▸ Instruções das tarefas
1. Indique se cada afirmação concorda com o texto sobre a rejeição do Orçamento do Estado, respondendo sim ou não e citando as palavras decisivas do texto: (a) as eleições são inevitáveis; (b) a gestão em duodécimos já ocorreu durante três meses em 2020; (c) o primeiro-ministro pediu uma maioria estável e duradoura para o PS na abertura do debate.
2. Reproduza, por favor, um trecho do texto sobre a rejeição do Orçamento do Estado, começando nas palavras "O futuro dirá" e parando depois de "PS não quis!".
3. Prossiga o texto sobre a rejeição do Orçamento do Estado a partir da última frase apresentada.

▸ Texto da página

—————

Não quis assegurar a todos o direito a uma vida mais digna, com habitação, com transportes e mobilidade.

Não aceitamos ter um País condenado ao declínio, ao afastamento dos indicadores europeus, à degradação das condições de vida dos trabalhadores e do povo.

Não o fizemos no passado, não o aceitaríamos agora. O País precisa de respostas e essas respostas têm de ser imediatas.

Não desejamos eleições, nem elas são inevitáveis.

Porque nada obriga a que da rejeição do Orçamento do Estado resulte a necessidade de dissolução da AR e de convocação de eleições.

Nada impede que o Governo em funções responda ao que tem de responder no mais imediato:

– dar execução plena ao que o Orçamento do Estado deste ano de 2021 tem inscrito e que está por executar;

– decidir sobre questões decisivas que estão para lá do Orçamento, quer quanto a salários, direitos dos trabalhadores, preços da energia;

– nada impede que o Governo entre o ano de 2022 com gestão em duodécimos. Para quem tem memória curta lembremos que assim foi durante três meses em 2020, para já não falar do período ainda mais extenso em 2016.

E pode fazê-lo respondendo aos problemas. É uma questão de vontade e opção do Governo.

Milhões de portugueses interrogam-se porque chegámos aqui , porque não foi possível aprovar o Orçamento.

O futuro dirá mas desde já se levanta a ponta do véu.

Ontem ao fechar o debate sobre o Orçamento do Estado o primeiro-ministro pediu uma maioria estável e duradoura para o PS.

Afinal o que o PS quer é uma maioria absoluta.

Não há Orçamento porque o PS quer uma maioria absoluta para, sem condicionamentos, não responder aos problemas do País e poder livremente manter os seus compromissos com o défice e o grande capital em prejuízo do que interessa aos trabalhadores e ao povo.

Mostra-se assim que não há Orçamento porque o PS não quis!

—————

▸ Excerto de dados
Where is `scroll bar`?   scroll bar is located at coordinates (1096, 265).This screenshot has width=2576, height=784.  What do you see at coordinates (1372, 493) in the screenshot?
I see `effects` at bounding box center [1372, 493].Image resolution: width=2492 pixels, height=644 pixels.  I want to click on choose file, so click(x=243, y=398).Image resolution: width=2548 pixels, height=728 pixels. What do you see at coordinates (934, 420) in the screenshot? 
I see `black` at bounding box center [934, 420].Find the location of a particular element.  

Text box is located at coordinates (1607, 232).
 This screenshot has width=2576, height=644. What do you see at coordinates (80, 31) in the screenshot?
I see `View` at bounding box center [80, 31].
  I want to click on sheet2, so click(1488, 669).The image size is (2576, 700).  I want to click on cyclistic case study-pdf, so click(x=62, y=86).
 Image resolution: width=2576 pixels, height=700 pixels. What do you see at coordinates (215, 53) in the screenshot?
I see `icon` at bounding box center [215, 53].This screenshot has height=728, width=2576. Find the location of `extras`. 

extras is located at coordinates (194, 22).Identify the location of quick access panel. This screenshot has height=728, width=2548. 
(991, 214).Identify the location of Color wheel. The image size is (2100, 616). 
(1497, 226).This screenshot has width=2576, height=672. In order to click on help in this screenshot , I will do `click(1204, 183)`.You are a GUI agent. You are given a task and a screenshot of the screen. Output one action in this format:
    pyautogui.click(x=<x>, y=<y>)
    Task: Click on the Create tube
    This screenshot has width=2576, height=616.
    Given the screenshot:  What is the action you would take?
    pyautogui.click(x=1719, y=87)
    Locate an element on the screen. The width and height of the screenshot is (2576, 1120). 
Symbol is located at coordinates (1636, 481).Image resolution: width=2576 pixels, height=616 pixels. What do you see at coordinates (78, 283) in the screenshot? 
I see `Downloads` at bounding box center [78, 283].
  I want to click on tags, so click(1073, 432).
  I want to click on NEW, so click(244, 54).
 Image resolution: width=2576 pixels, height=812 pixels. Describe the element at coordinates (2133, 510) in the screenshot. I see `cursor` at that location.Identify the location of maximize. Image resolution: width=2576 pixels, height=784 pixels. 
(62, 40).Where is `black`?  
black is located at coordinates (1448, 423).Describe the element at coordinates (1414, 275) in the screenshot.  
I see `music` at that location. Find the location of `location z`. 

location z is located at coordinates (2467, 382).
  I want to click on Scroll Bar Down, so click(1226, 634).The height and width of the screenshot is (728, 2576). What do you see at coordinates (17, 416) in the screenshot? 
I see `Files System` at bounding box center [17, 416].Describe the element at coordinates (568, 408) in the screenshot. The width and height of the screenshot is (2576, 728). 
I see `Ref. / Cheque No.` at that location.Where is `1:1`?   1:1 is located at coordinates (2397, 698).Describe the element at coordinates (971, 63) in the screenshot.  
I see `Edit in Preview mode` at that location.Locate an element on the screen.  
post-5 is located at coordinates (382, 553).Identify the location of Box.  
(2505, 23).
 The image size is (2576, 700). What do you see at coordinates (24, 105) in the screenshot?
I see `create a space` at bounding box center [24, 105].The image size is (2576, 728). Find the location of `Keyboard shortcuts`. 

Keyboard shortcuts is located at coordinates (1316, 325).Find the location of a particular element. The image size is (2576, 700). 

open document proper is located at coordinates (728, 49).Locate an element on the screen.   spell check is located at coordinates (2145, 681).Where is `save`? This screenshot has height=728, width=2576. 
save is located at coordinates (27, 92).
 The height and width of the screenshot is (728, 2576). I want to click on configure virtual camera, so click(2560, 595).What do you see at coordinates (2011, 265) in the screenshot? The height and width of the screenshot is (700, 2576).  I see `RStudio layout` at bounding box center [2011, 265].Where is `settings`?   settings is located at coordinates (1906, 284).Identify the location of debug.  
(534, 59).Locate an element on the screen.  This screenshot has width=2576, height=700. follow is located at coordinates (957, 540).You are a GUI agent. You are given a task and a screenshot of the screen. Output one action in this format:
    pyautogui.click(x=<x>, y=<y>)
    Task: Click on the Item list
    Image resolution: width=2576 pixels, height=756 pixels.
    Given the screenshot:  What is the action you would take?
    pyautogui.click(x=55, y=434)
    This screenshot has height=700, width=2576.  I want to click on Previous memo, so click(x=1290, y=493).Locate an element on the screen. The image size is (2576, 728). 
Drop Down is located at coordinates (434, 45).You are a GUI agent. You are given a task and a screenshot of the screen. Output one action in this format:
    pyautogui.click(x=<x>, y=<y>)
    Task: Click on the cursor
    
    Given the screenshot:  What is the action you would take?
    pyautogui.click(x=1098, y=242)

—————

▸ Respostas por tarefa
1.
(a) Não: "Não desejamos eleições, nem elas são inevitáveis."
(b) Sim: "Para quem tem memória curta lembremos que assim foi durante três meses em 2020"
(c) Não: "Ontem ao fechar o debate sobre o Orçamento do Estado o primeiro-ministro pediu uma maioria estável e duradoura para o PS."

2.
O futuro dirá mas desde já se levanta a ponta do véu.

Ontem ao fechar o debate sobre o Orçamento do Estado o primeiro-ministro pediu uma maioria estável e duradoura para o PS.

Afinal o que o PS quer é uma maioria absoluta.

Não há Orçamento porque o PS quer uma maioria absoluta para, sem condicionamentos, não responder aos problemas do País e poder livremente manter os seus compromissos com o défice e o grande capital em prejuízo do que interessa aos trabalhadores e ao povo.

Mostra-se assim que não há Orçamento porque o PS não quis!

3.
O Governo recusou respostas e soluções conduzindo a que o OE não tenha sido aprovado. Quanto ao futuro, o Governo deve retirar ilações da não aprovação do OE, se tiver esse sentido de dar solução aos problemas, nada impede que o Governo apresente um nova proposta de OE e assuma os compromissos necessários além dele.

O Orçamento não está destinado a ser rejeitado se contiver as respostas que o País precisa.

Se o PS e o Governo concluírem que querem continuar a recusar o que faz falta ao País, então retirem definitivamente daí as suas conclusões.

Se entretanto o PR mantiver a intenção de convocar eleições sem necessidade para o fazer, se decidir introduzir elementos de instabilidade, então tem de assumir essa responsabilidade e retirar daí também as inevitáveis consequências de forma clara e com brevidade.

Por isso, passada votação do Orçamento, afirmando que existem soluções políticas, no quadro da Constituição da República, que não obrigam à realização precipitada de eleições, se continuar a ser essa a posição do Presidente da República, que tanto as anunciou e promoveu, então que venham rapidamente.

Não seria compreensível que, depois de acenar com o fantasma da instabilidade e dos prejuízos para o País que significa não ter Orçamento durante meses, agora quisesse arrastar o processo, para favorecer estratégias que são estranhas aos interesses do povo português.

O PCP não se bate por eleições, bate-se por soluções para o País. Mas não as tememos e temos razões para as encarar com confiança.

Com a confiança de quem tem para apresentar aos trabalhadores e ao povo um percurso de intervenção que pôs sempre, mas sempre, em primeiro lugar, os seus interesses, direitos e aspirações.

Com a confiança de quem sabe que na política patriótica e de esquerda que propomos ao País estão as respostas de que o País precisa.

Com a confiança de quem sabe que temos um colectivo partidário que não vira a cara a luta e que, já nestes dias, se mobiliza num amplo contacto com as populações e que se empenhará, de forma determinante, para o êxito das acções de luta já marcadas, e designadamente a manifestação nacional convocada pela CGTP-IN para dia 20 de Novembro, que daqui saudamos.

Há razões redobradas para a luta!

A vida e a luta continuam pela melhoria das condições de trabalho e de vida do nosso povo, pela política alternativa que defendemos com as soluções concretas que a concretizam.

Continuaremos do lado certo da luta, ao lado dos trabalhadores e do povo porque é com eles e com a defesa dos seus direitos e interesses o nosso primeiro e principal compromisso.